I suppose that, since I asked others to pick their favorite Fumi Yoshinaga title, I should be willing to make the same impossible choice. It’s a thankless process, to be honest, since almost all of her works that have been published in English (which is almost all of them) assert their worth so forcefully. But, since I feel forced to do so, here are my five favorite works by Yoshinaga, in order:
- Antique Bakery, Digital Manga Publishing, four volumes, originally published in Shinkoshan’s Wings: As with many who left comments, this was my introduction to Yoshinaga, and it’s hard to get over your first time. A handsome straight guy opens a bakery and hires an irresistible gay guy to be his pastry chef. Additional employees of varying individual adorability hare subsequently hired, and Yoshinaga gives a glimpse into their complicated lives and those of their customers, friends, and families.
- Flower of Life, Digital Manga Publishing, four volumes, originally published in Shinkoshan’s Wings and later republished by Hakusensha: Yoshinaga dissects the milestones and tropes of school comedy with such precision and warmth that this series could easily have taken first place, though Antique Bakery gains an additional, slight edge by being about grown-ups. We follow a group of classmates and their teacher as they get to know outgoing (and blunt) Harutaro, a new student who missed a year due to leukemia treatment.
- Ichigenme: The First Class Is Civil Law, 801 Media, two volumes, originally published by Biblos: As I wrote in greater detail earlier this week, Ichigenme is at the very top of my list of favorite yaoi, tied with Saika Kunieda’s Future Lovers (Deux Press). What Yoshinaga has here is a fully fleshed-out tale of evolving love between grown-ups, funny, smart, and sexy as you could hope.
- All My Darling Daughters, Viz Signature, one volume, originally published in Hakusensha’s Melody: This is quite possibly my favorite fictional examination of a mother-daughter relationship, an all-too-often neglected dynamic. This collection of interconnected short stories isn’t limited to that topic, and Yoshinaga does a marvelous job throughout, but the best moments involve a grown woman whose relationship with her mother changes when the mother begins a new relationship with a much-younger man.
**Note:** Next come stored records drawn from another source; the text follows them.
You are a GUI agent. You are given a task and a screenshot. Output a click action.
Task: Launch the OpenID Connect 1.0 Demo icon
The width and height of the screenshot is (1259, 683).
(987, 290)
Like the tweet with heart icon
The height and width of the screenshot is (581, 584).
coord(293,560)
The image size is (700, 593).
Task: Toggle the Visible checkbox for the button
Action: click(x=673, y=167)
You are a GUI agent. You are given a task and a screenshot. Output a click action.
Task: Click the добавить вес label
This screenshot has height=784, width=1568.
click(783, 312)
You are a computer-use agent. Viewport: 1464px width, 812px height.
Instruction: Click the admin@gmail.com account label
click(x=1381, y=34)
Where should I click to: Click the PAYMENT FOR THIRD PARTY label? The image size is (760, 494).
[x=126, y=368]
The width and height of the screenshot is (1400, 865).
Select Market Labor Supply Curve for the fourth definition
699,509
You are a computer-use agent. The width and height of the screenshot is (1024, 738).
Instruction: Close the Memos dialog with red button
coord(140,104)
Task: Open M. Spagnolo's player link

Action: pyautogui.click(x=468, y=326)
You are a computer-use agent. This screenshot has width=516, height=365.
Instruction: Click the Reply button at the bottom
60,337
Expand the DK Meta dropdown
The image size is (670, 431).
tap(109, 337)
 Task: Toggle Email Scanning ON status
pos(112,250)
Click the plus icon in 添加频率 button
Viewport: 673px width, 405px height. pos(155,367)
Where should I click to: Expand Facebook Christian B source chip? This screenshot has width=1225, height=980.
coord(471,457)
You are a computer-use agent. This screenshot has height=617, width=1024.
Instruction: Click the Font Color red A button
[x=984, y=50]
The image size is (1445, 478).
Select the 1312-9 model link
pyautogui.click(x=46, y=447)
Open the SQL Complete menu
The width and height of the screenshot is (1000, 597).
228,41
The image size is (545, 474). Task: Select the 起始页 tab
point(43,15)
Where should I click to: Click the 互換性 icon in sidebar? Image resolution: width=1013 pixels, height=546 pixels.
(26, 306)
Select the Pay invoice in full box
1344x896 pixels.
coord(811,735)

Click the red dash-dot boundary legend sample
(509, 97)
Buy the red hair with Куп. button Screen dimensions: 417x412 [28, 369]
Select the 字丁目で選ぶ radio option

- Ôoku: The Inner Chambers, Viz Signature, currently serialized in Hakusensha’s Melody: It’s probably strange, if not blasphemous, to put Yoshinaga’s most critically acclaimed series last on this list, but it’s hard not to favor completed works over one that’s still ongoing, good as that series may be. And, don’t get me wrong, Ôoku is very, very good. This history-with-a-spoke-in-the-wheels saga looks at a feudal Japan where the male population was decimated by disease, leaving the women to assume power, with all of the intrigue, drama, and conflicted emotions that prospect suggests.
There. I’ve committed my list to blog. I actually feel liberated. And it should probably be noted that all of these titles are among my favorite manga published in English, period.